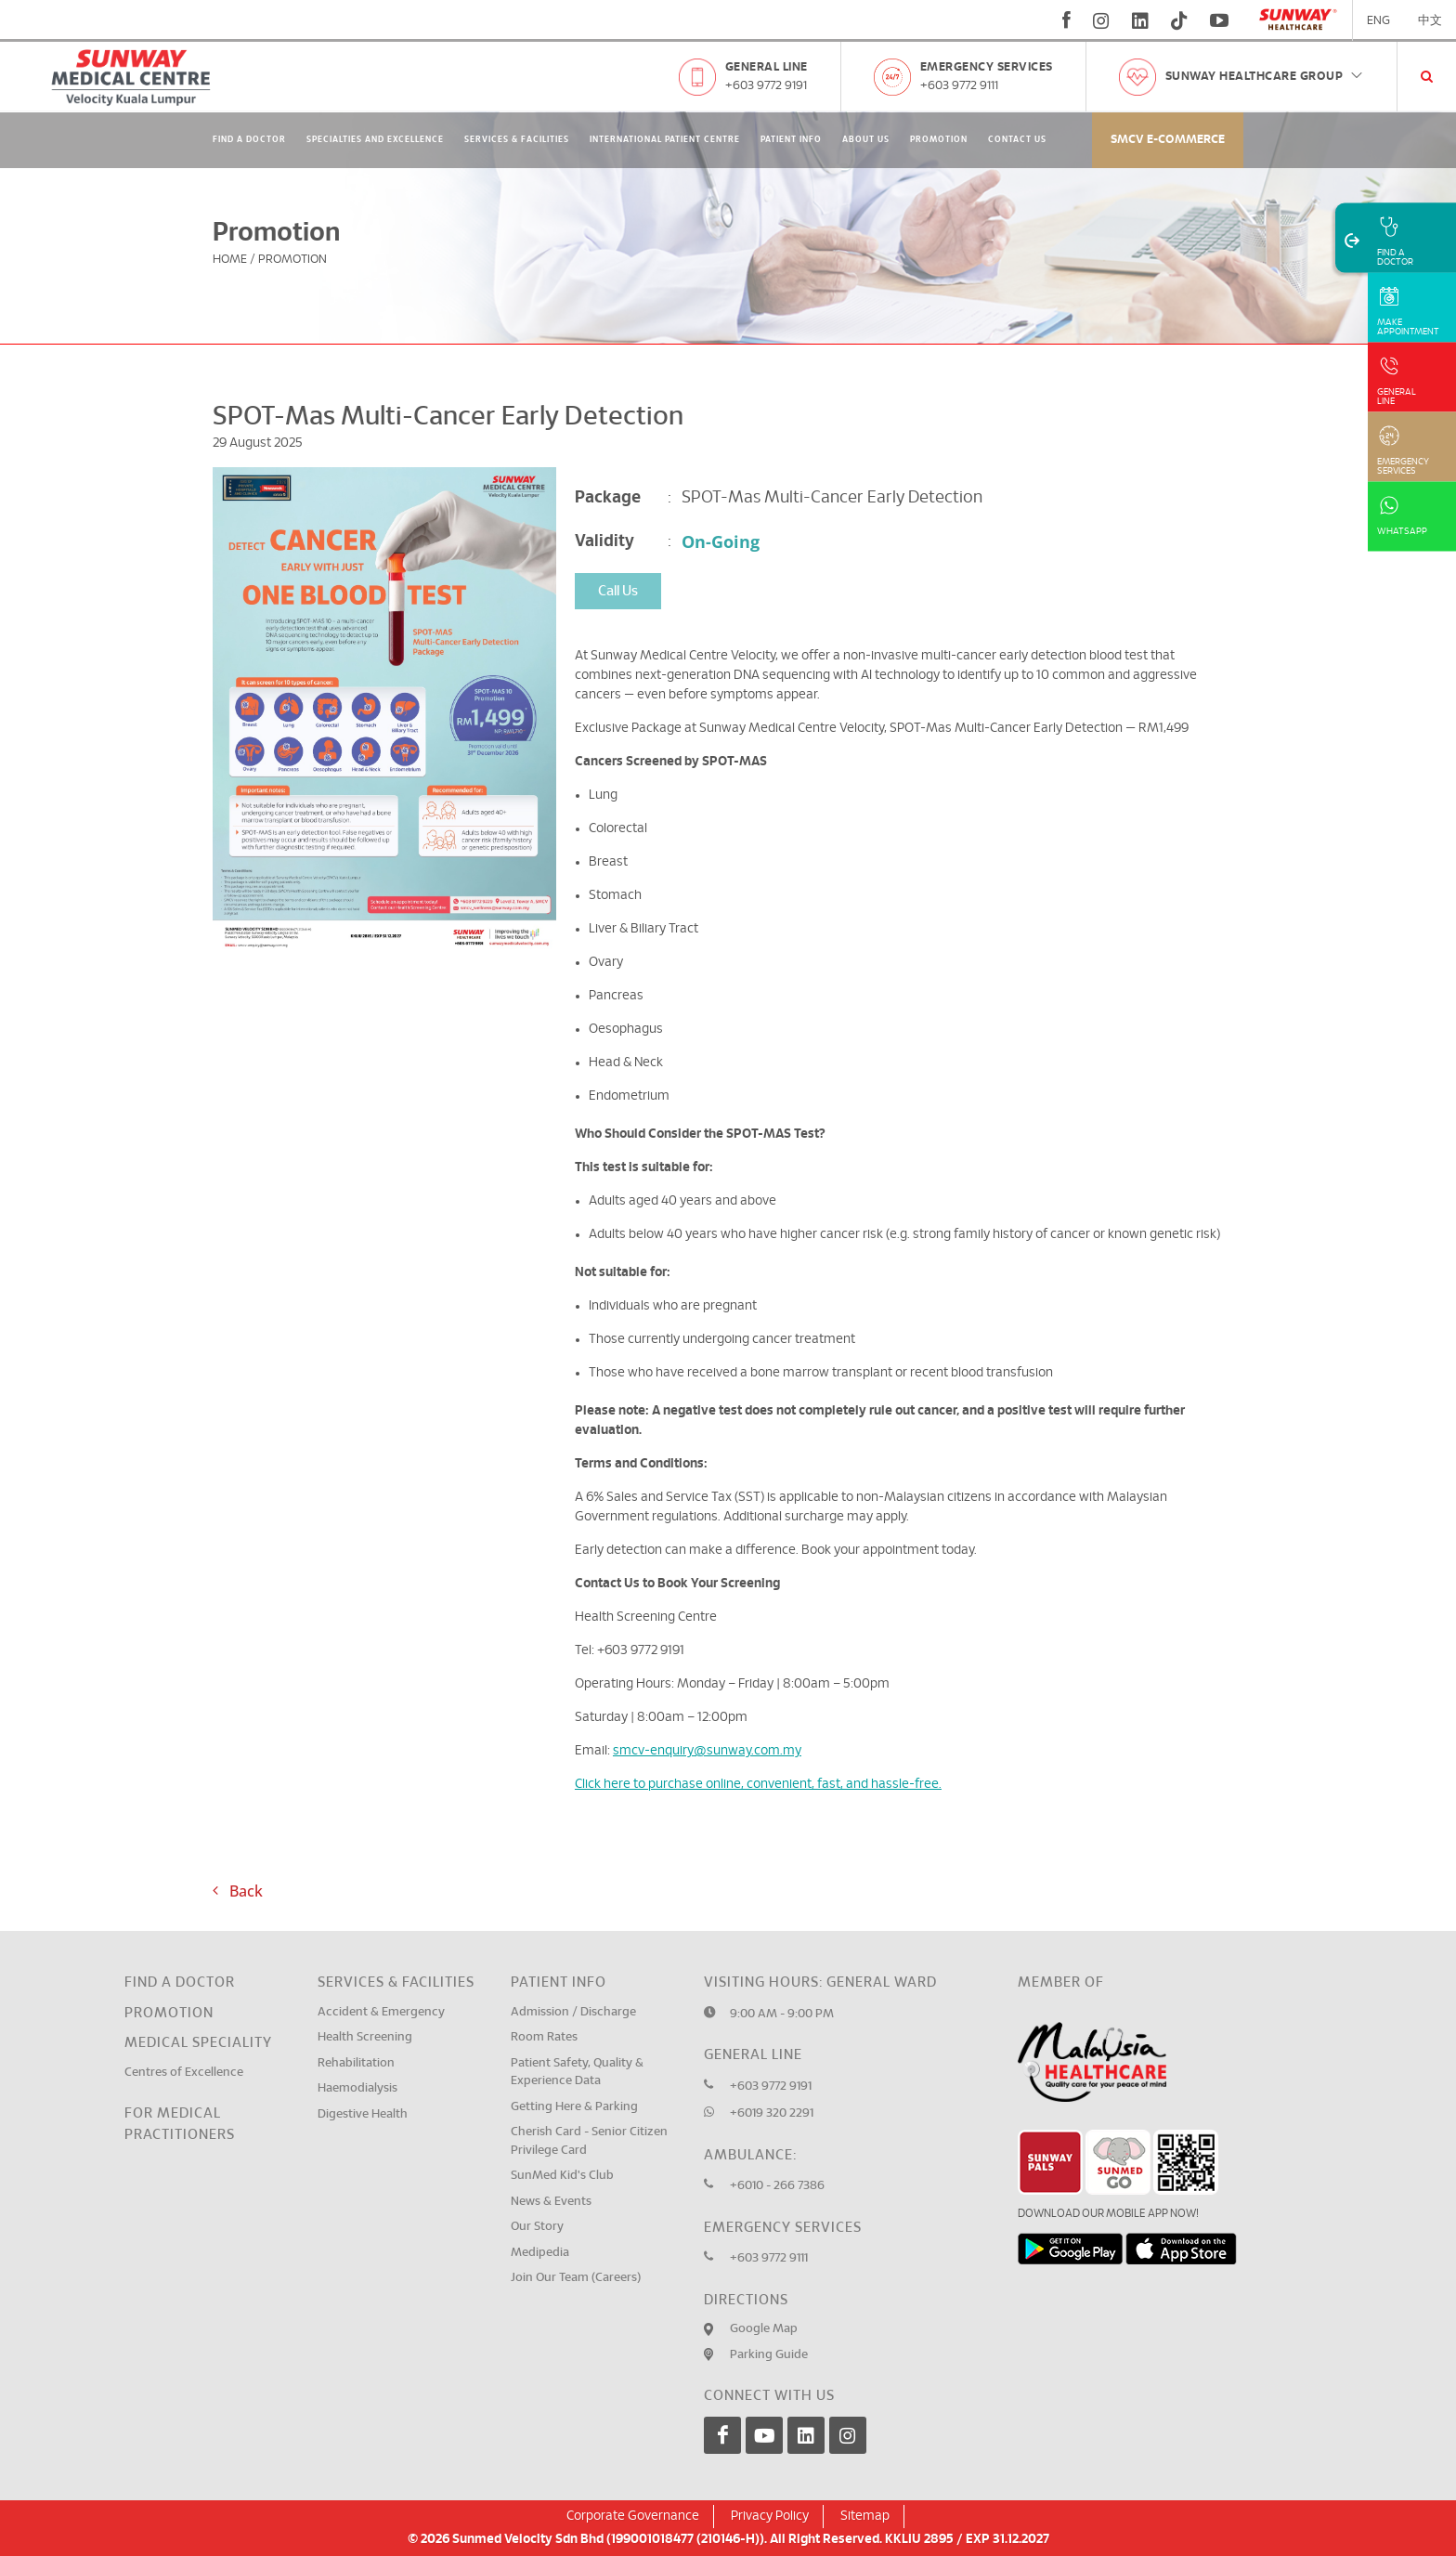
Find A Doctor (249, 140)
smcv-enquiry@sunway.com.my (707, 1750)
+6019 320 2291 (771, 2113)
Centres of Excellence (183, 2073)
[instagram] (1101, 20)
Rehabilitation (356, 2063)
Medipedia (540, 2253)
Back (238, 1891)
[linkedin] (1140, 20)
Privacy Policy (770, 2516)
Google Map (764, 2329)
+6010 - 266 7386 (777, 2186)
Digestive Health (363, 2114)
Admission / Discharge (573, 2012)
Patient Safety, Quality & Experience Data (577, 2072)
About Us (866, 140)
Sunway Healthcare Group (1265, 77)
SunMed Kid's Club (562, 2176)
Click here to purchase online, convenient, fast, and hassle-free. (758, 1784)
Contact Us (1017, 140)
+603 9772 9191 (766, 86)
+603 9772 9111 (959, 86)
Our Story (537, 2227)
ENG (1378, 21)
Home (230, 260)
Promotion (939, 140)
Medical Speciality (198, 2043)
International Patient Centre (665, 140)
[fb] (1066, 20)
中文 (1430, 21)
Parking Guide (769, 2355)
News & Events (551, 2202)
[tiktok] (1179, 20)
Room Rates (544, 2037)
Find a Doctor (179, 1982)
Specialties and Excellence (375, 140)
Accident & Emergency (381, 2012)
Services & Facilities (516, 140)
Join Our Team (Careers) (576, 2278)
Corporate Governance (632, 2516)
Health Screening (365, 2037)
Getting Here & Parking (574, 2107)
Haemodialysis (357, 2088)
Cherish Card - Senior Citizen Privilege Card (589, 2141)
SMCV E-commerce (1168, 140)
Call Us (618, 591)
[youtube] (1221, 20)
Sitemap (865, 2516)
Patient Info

==

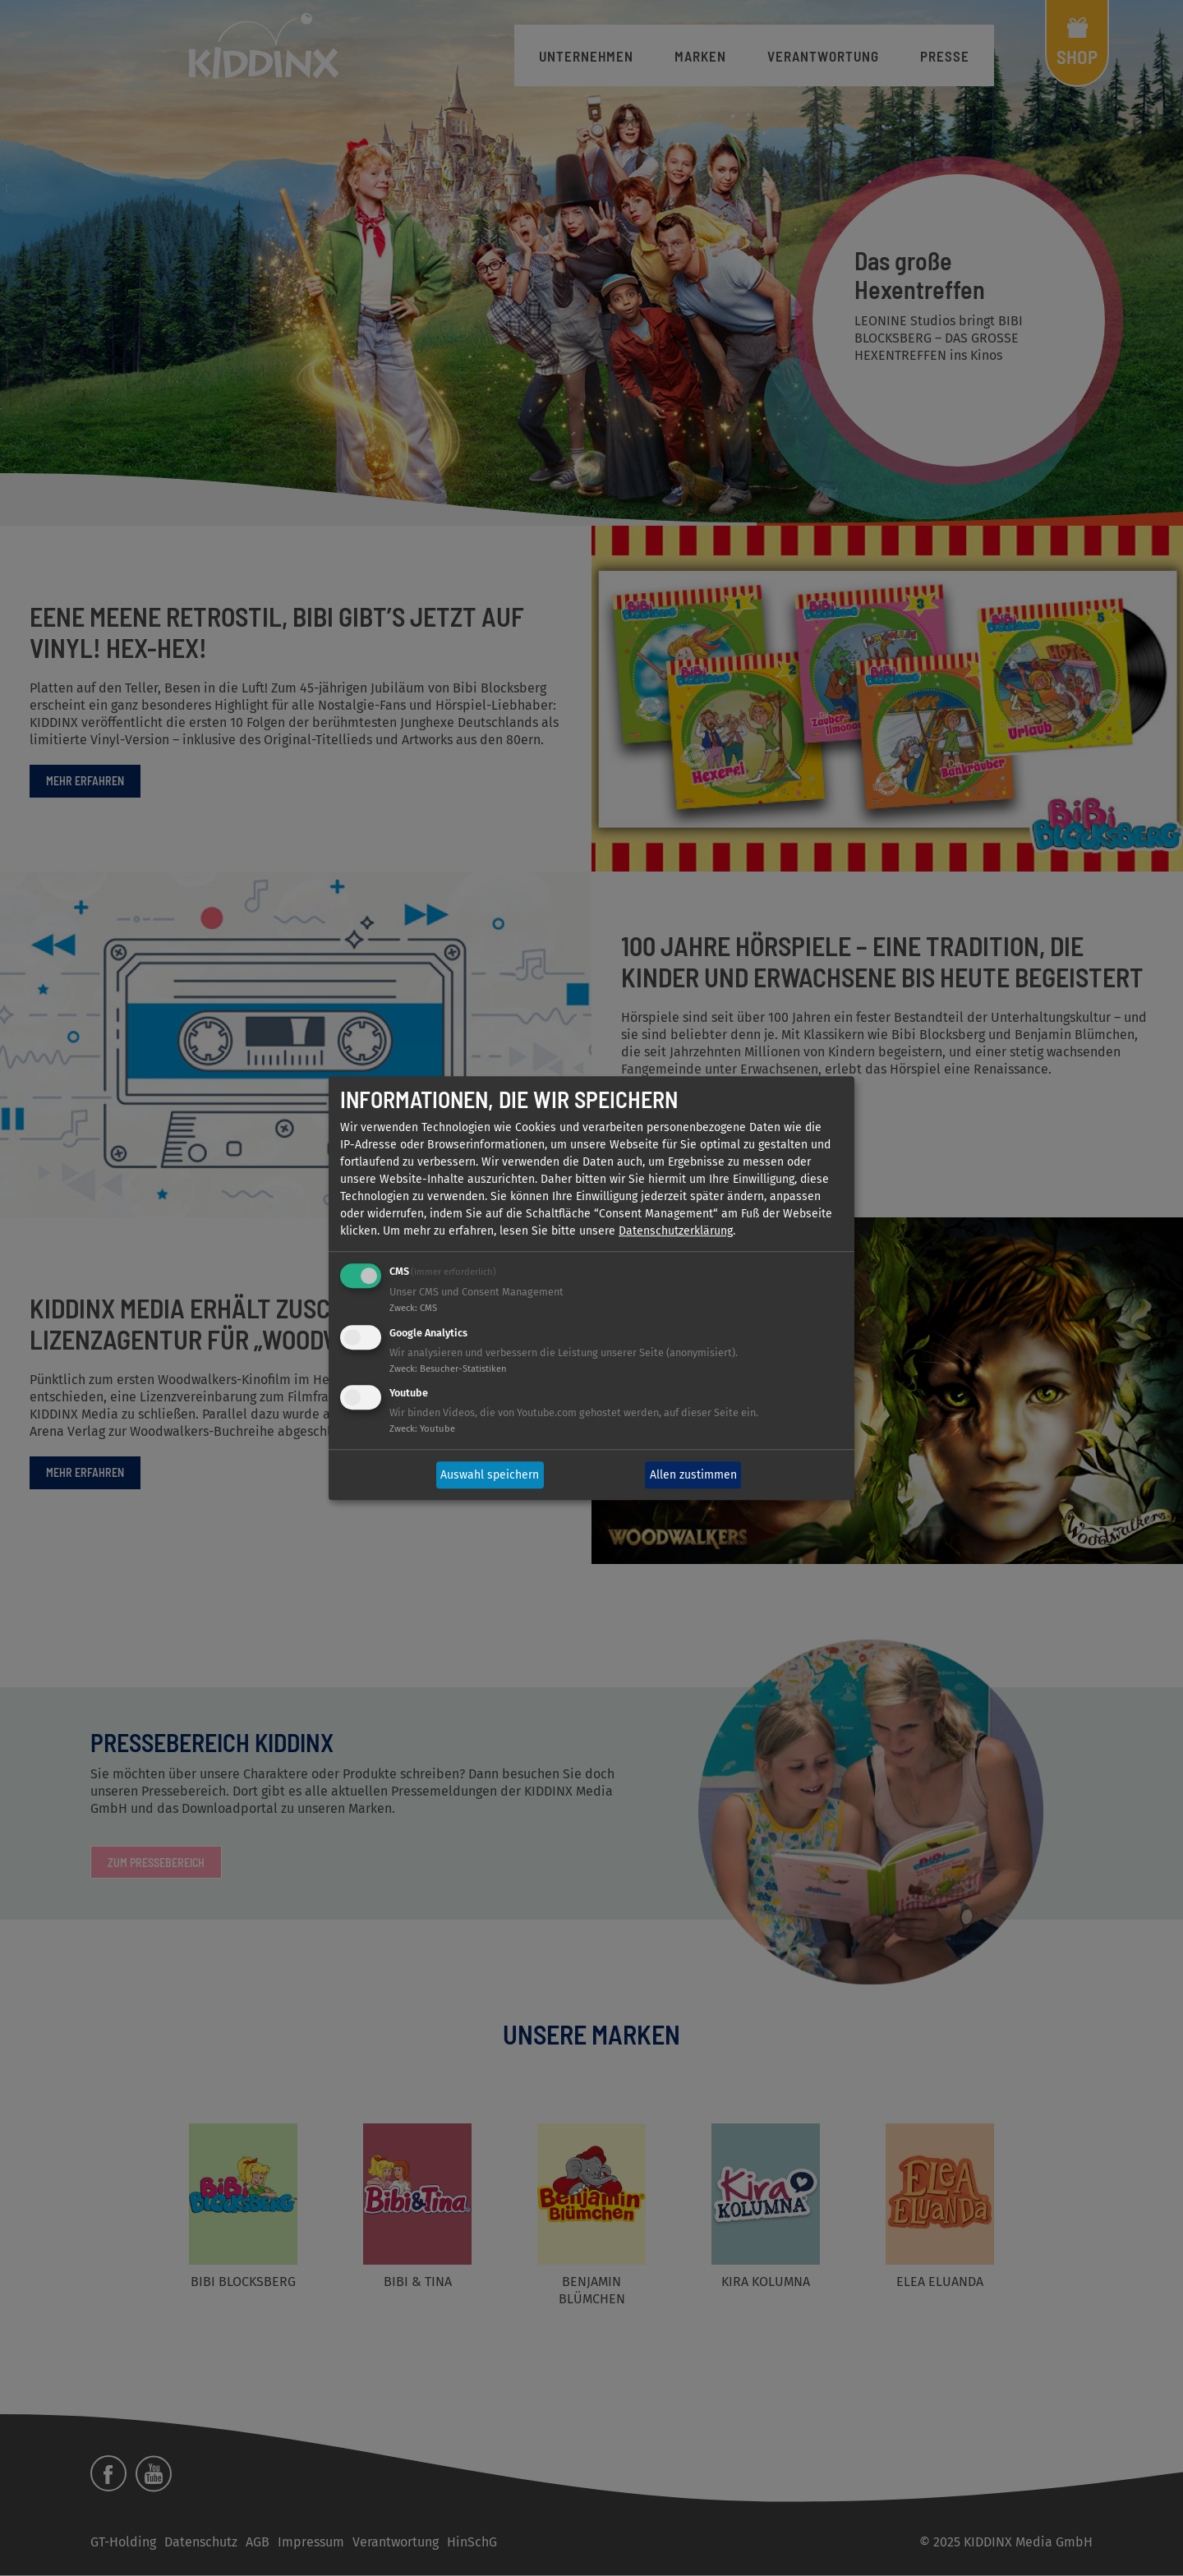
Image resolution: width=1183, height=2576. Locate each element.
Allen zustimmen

TASK TO CARRY OUT —
Convert the entries from the line with "[linkedin] (1140, 20)" up to and including the line with "Room Rates (544, 2037)" into a Markdown table with two columns, No. and Entry. Number each row and leave out any blank lines.

EXPECTED OUTPUT —
| No. | Entry |
|---|---|
| 1 | [linkedin] (1140, 20) |
| 2 | Privacy Policy (770, 2516) |
| 3 | Google Map (764, 2329) |
| 4 | +6010 - 266 7386 (777, 2186) |
| 5 | Digestive Health (363, 2114) |
| 6 | Admission / Discharge (573, 2012) |
| 7 | Patient Safety, Quality & Experience Data (577, 2072) |
| 8 | About Us (866, 140) |
| 9 | Sunway Healthcare Group (1265, 77) |
| 10 | SunMed Kid's Club (562, 2176) |
| 11 | Click here to purchase online, convenient, fast, and hassle-free. (758, 1784) |
| 12 | Contact Us (1017, 140) |
| 13 | +603 9772 9191 (766, 86) |
| 14 | +603 9772 9111 (959, 86) |
| 15 | Our Story (537, 2227) |
| 16 | ENG (1378, 21) |
| 17 | Home (230, 260) |
| 18 | Promotion (939, 140) |
| 19 | Medical Speciality (198, 2043) |
| 20 | International Patient Centre (665, 140) |
| 21 | [fb] (1066, 20) |
| 22 | 中文 (1430, 21) |
| 23 | Parking Guide (769, 2355) |
| 24 | News & Events (551, 2202) |
| 25 | [tiktok] (1179, 20) |
| 26 | Room Rates (544, 2037) |